Selon les courbes de Bjork, la croissance du condyle mandibulaire se poursuit au-delà de la croissance suturale de la face et un peu au-delà de la croissance staturale (taille), jusqu’à 22 ans chez le garçon et 18 ans chez la fille. Pour certains auteurs, la croissance mandibulaire se poursuivrait encore plus tard. Cela signifie que les sujets ayant une grande mandibule verront leur croissance mandibulaire se poursuivre bien au-delà du pic de croissance péri-pubertaire. Il s’en suit que, chez ces sujets, la prévision de croissance faciale est difficile. Le condyle mandibulaire, qui est l’extrémité postéro-supérieure de la mandibule, est un centre de croissance important que les orthodontistes activent par leurs appareils, activateurs de croissance qu’ils soient amovibles ou fixes, pour corriger un déficit de croissance mandibulaire. Le sujet présente, dans ces cas, une mâchoire inférieure en retrait et des incisives maxillaires qui paraissent très proéminentes dans le profil. Le cartilage condylien est le centre de croissance le plus important de la mandibule. Il contribue considérablement à l’accroissement en hauteur et en largeur de la mandibule. Selon Petrovic et Stutzmann (1975), l’hormone somatotrope, la STH (Somatotrophic Hormon), a un rôle indirect sur la croissance condylienne.
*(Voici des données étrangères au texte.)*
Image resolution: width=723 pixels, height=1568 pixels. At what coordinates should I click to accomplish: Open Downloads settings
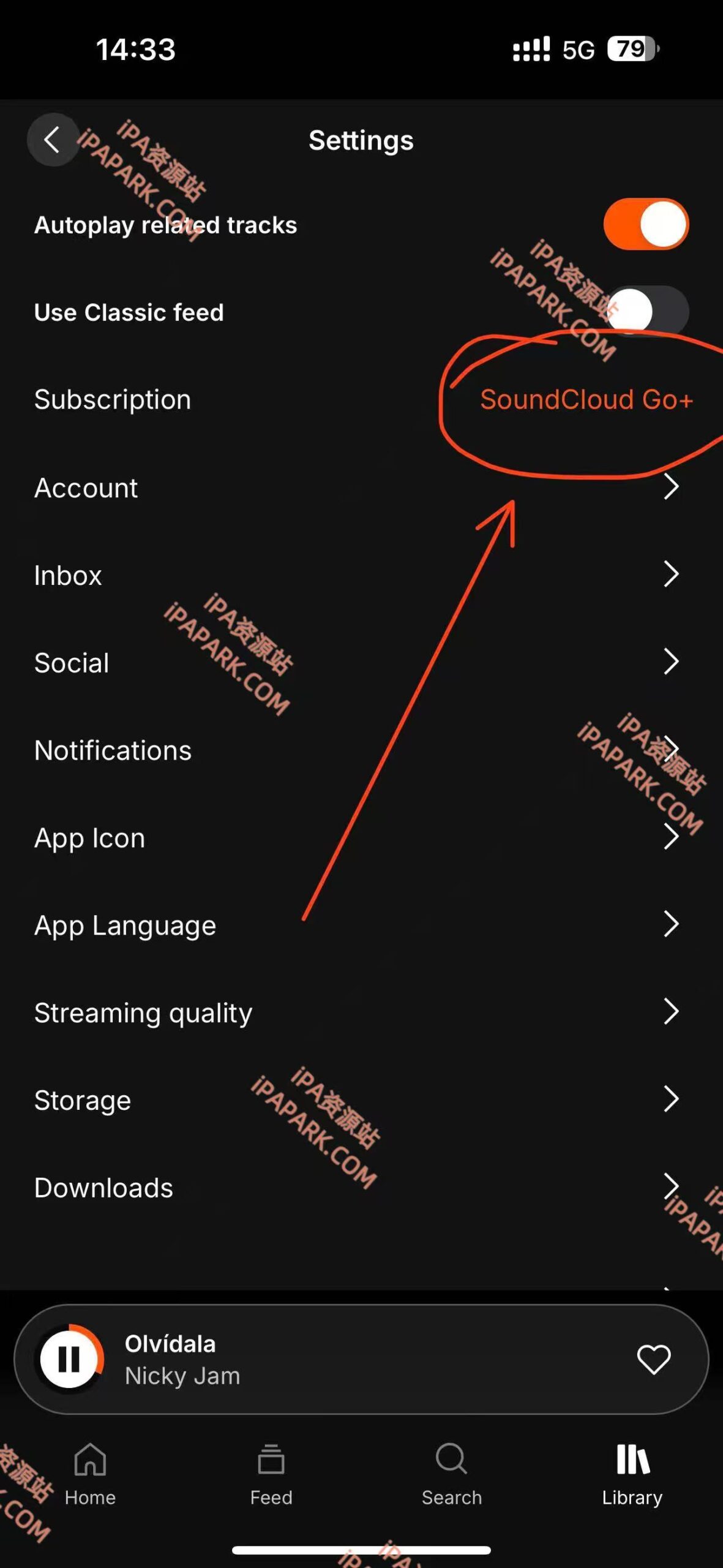(361, 1188)
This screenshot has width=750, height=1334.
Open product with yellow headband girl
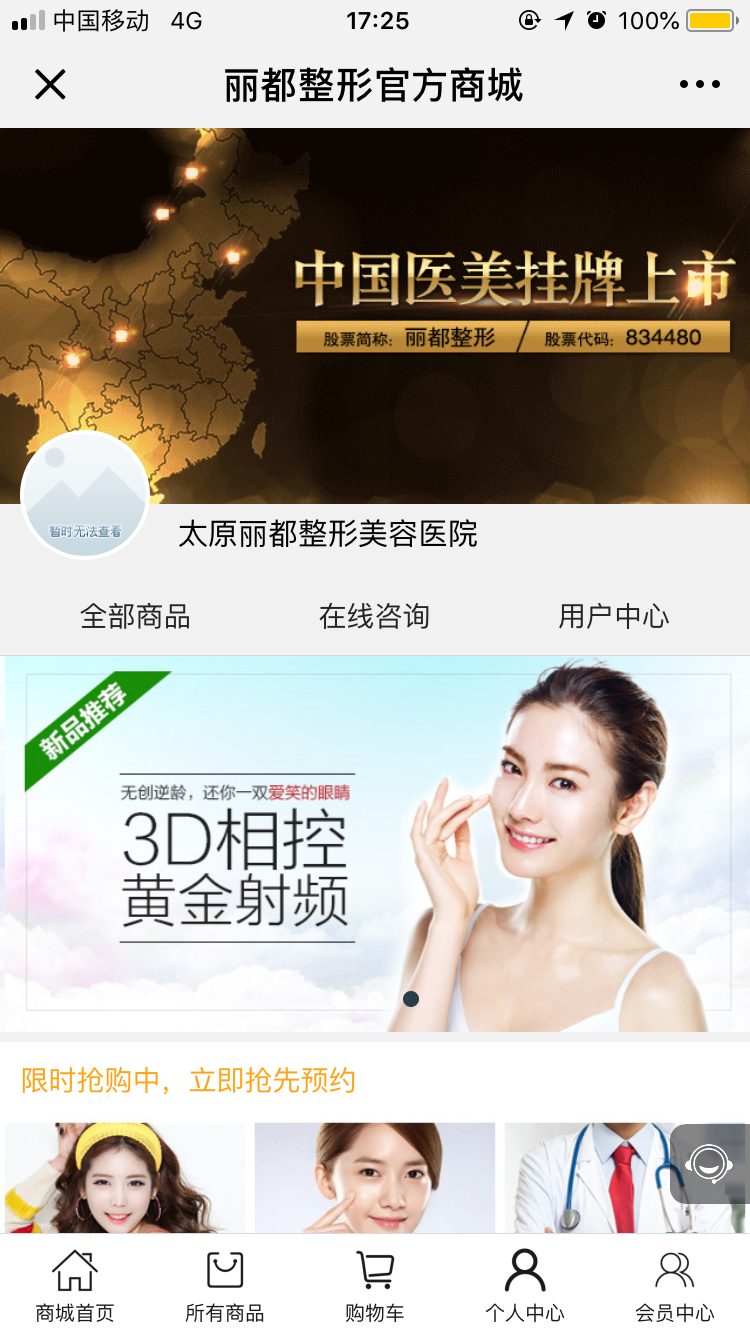tap(125, 1178)
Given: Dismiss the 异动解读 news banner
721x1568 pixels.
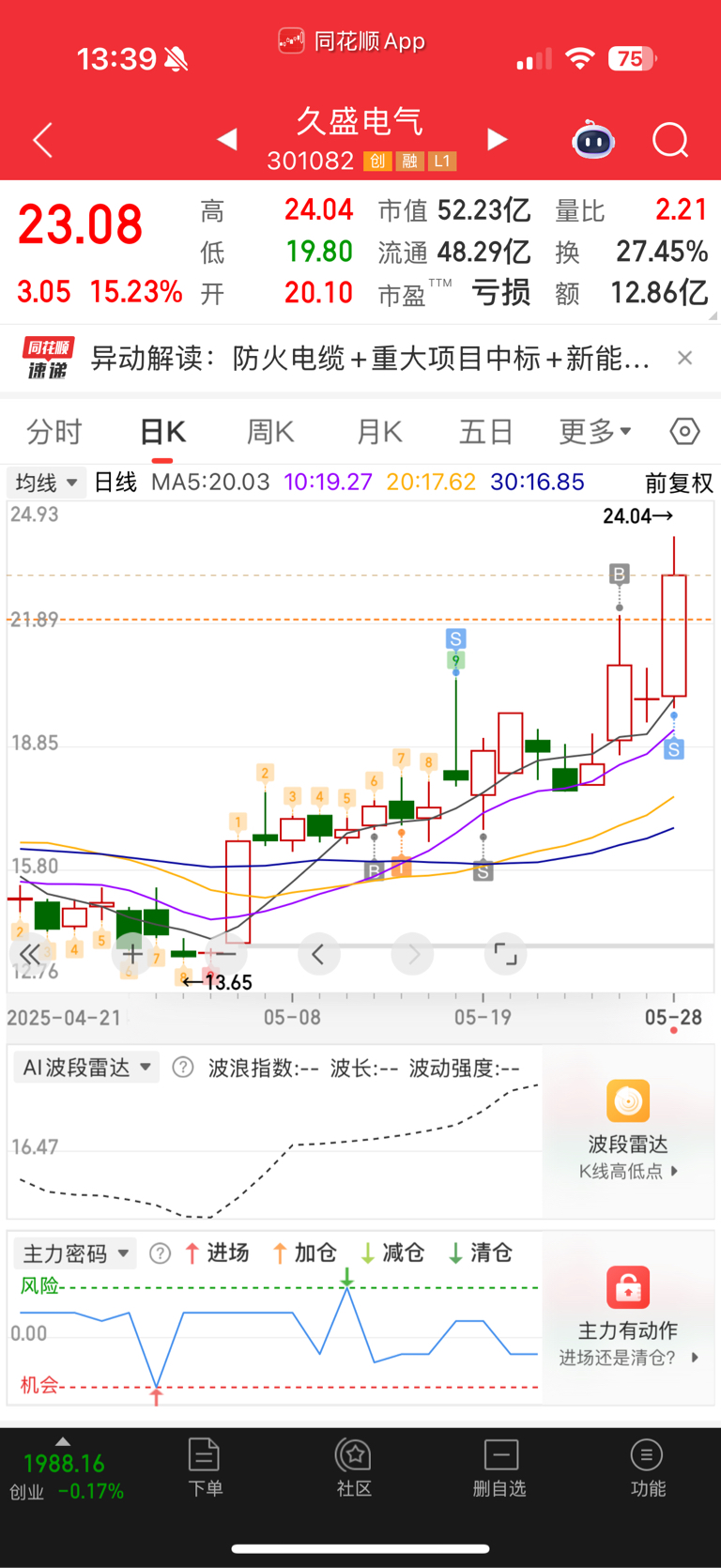Looking at the screenshot, I should point(685,358).
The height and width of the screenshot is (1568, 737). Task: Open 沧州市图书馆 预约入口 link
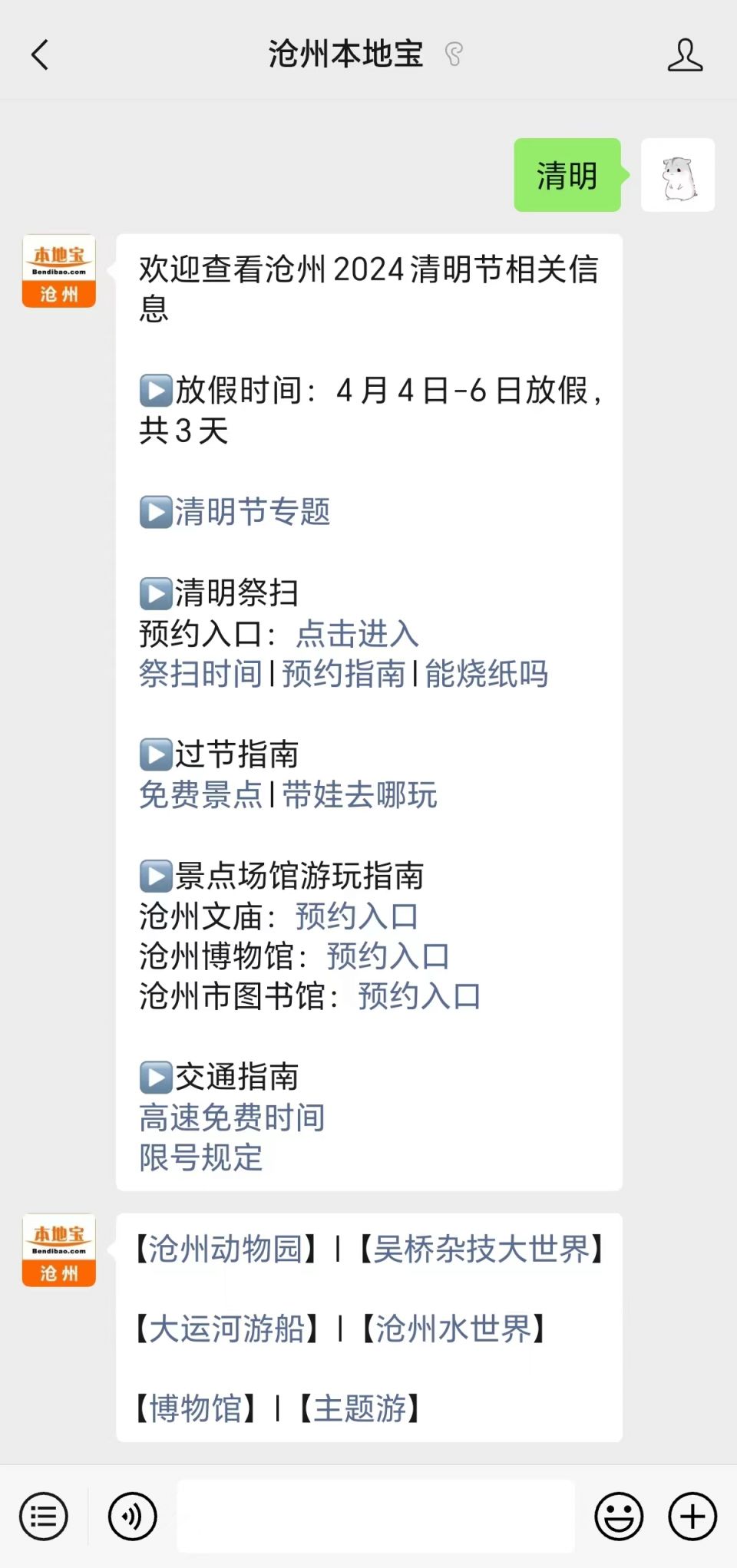420,996
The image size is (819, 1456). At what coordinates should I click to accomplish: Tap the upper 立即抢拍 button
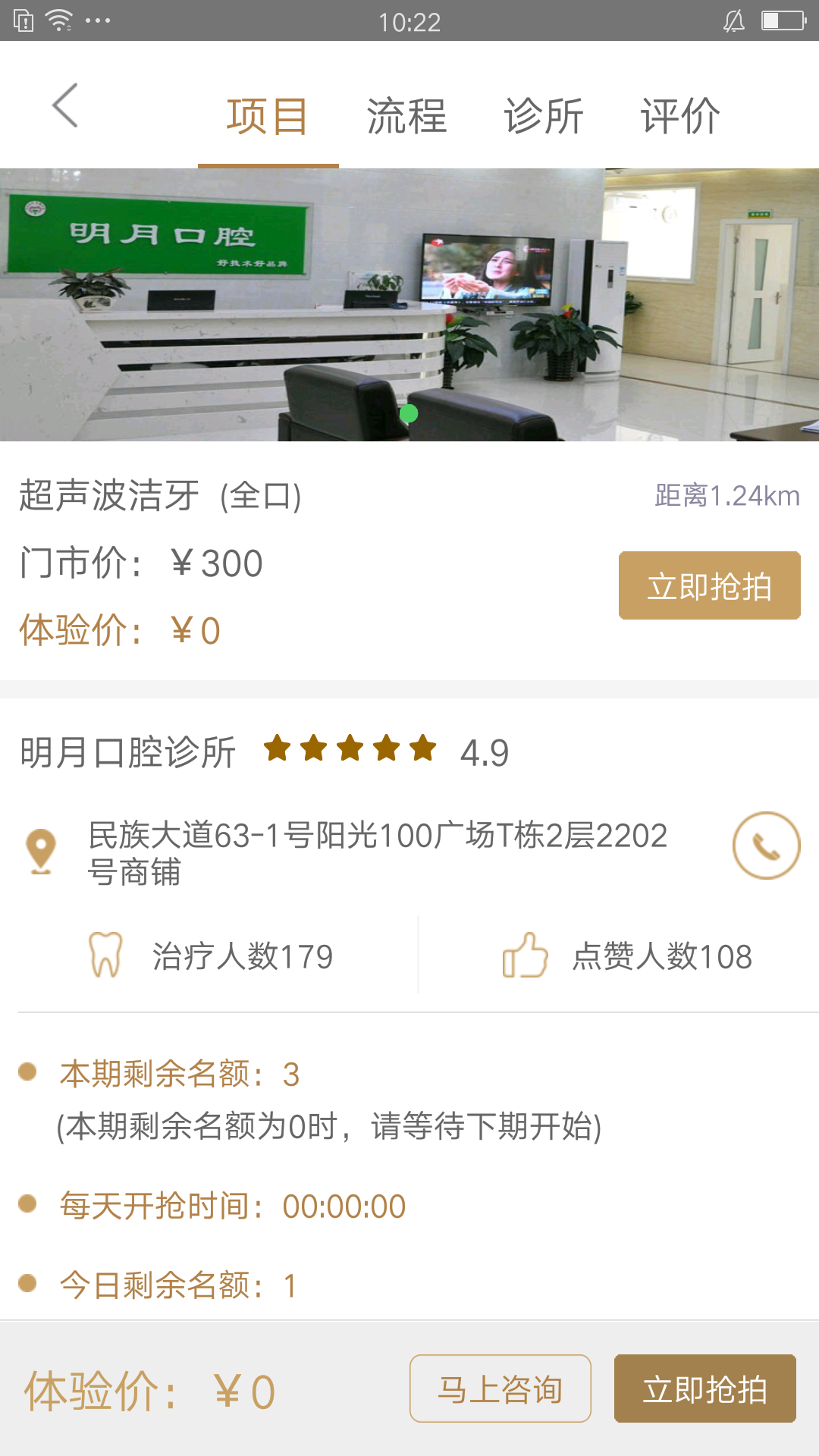[709, 586]
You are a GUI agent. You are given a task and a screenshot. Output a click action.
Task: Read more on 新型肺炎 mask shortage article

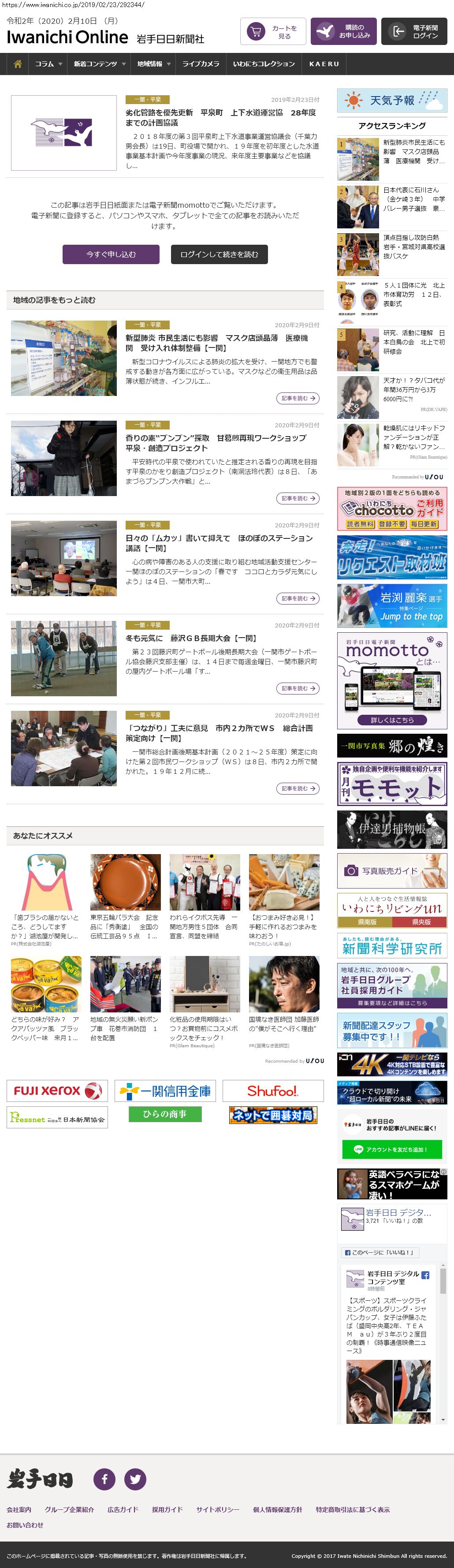(x=298, y=398)
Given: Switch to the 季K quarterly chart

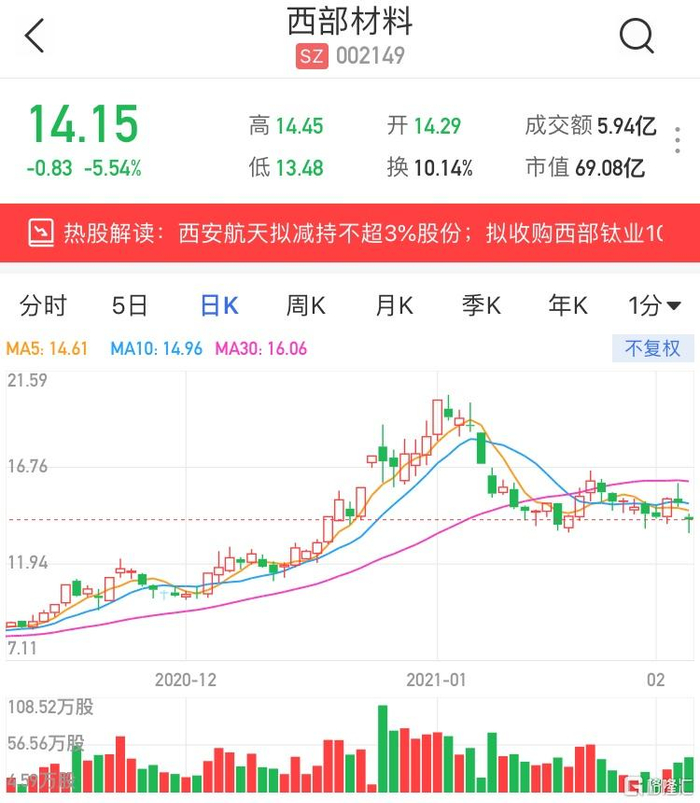Looking at the screenshot, I should tap(481, 306).
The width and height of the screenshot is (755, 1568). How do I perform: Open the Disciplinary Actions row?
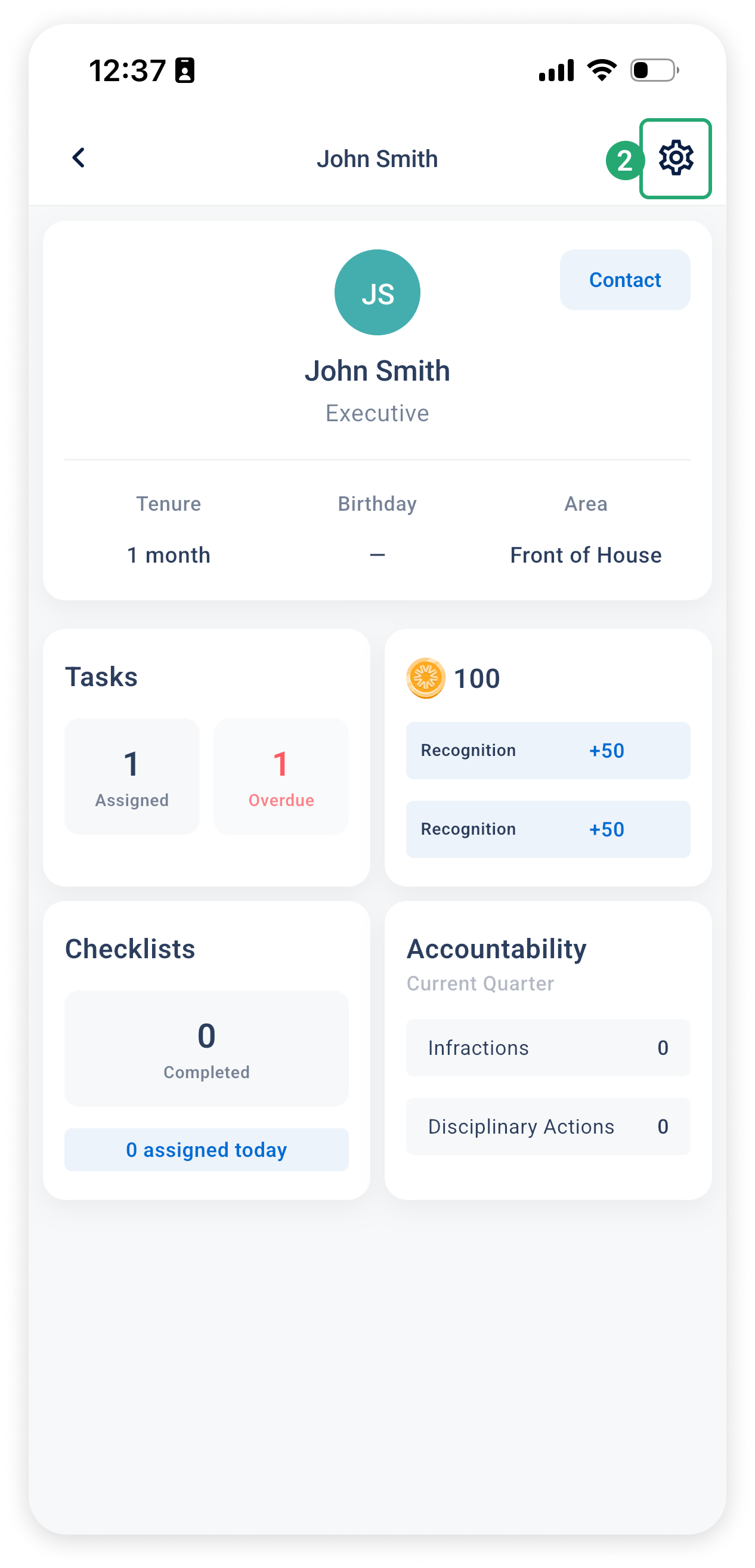(x=548, y=1126)
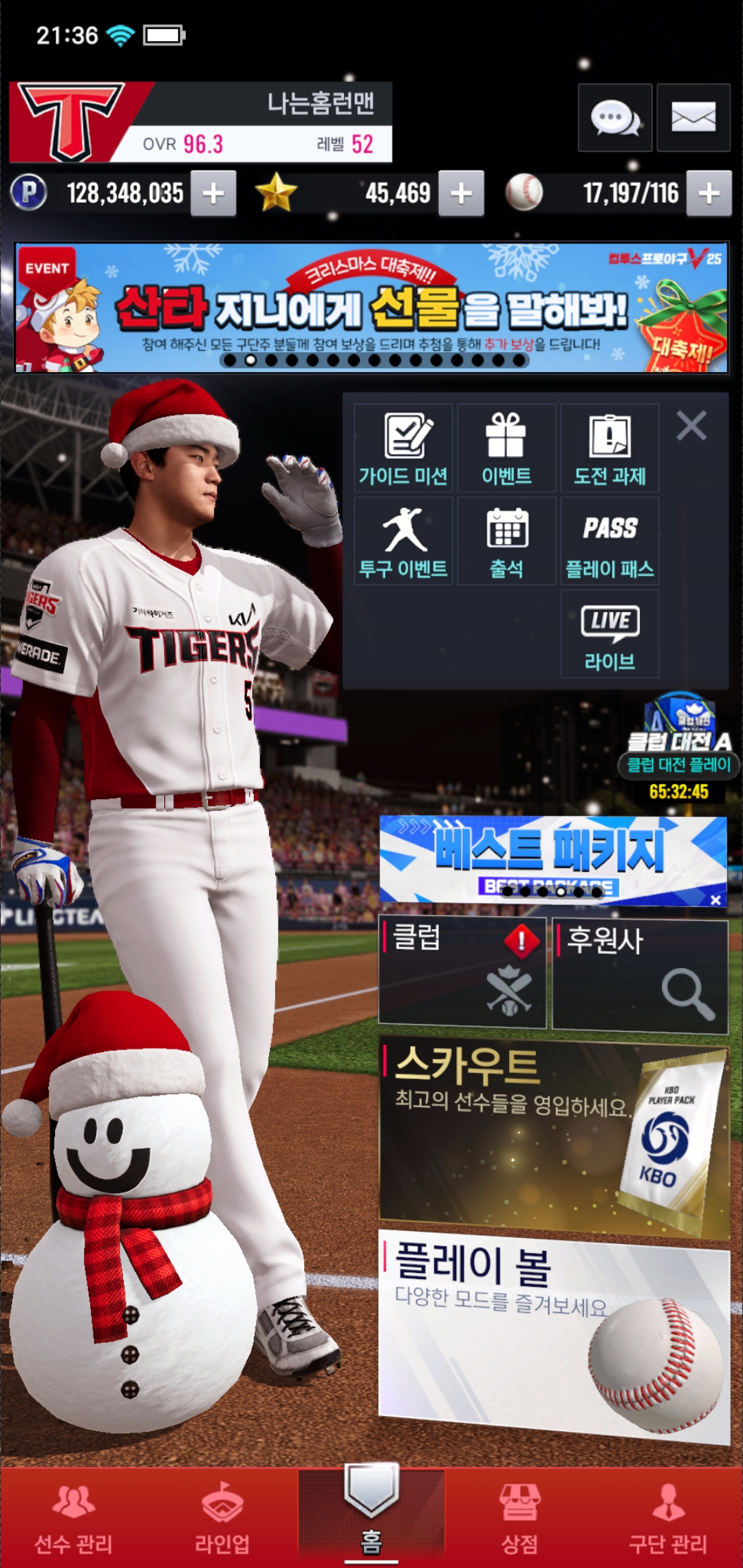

En effet, elle stimule l’accroissement du maxillaire dans un premier temps, et la croissance condylienne d’effectue par un servo-mécanisme de régulation de l’ajustement occlusal (les dents inférieures suivent les dents supérieures par le jeu de l’occlusion) qui fait varier l’activité d’un muscle masticateur élévateur et propulseur de la mandibule : le ptérygoïdien latéral.
Effets des appareils orthopédiques
Selon Petrovic, un appareil orthopédique peut susciter soit la stimulation par un hyperpropulseur, ou activateur de croissance, soit le freinage par une fronde mandibulaire de l’activité mitotique (futures cellules osseuses). La fronde appliquée sur le menton est alors fixée par l’intermédiaire d’élastiques, en haut et en arrière sur la voûte crânienne. Le cartilage condylien par voie de conséquence présentera une accélération ou un ralentissement de croissance selon l’appareil utilisé. Le rôle physiologique du muscle ptérogoïdien latéral est de contribuer au mouvement mandibulaire de poussée en avant, mais aussi de contrôler la croissance du cartilage condylien.
Selon le modèle cybernétique présenté par Petrovic, on remarque que la croissance du massif facial supérieur provoque un dérèglement occlusal à l’origine d’un « signal d’erreur » qui provoque l’activité du ptérygoïdien latéral en vue d’un ajustement occlusal optimal. Ainsi est programmée la croissance mandibulaire, selon cet auteur.
De façon plus générale, nous pouvons considérer que le processus de croissance est influencé par l’activité de la musculature faciale et par les forces exercées par les tissus mous : l’expansion des parties molles péri-articulaires entraîne le déplacement primaire mandibulaire. La croissance condylienne est adaptative.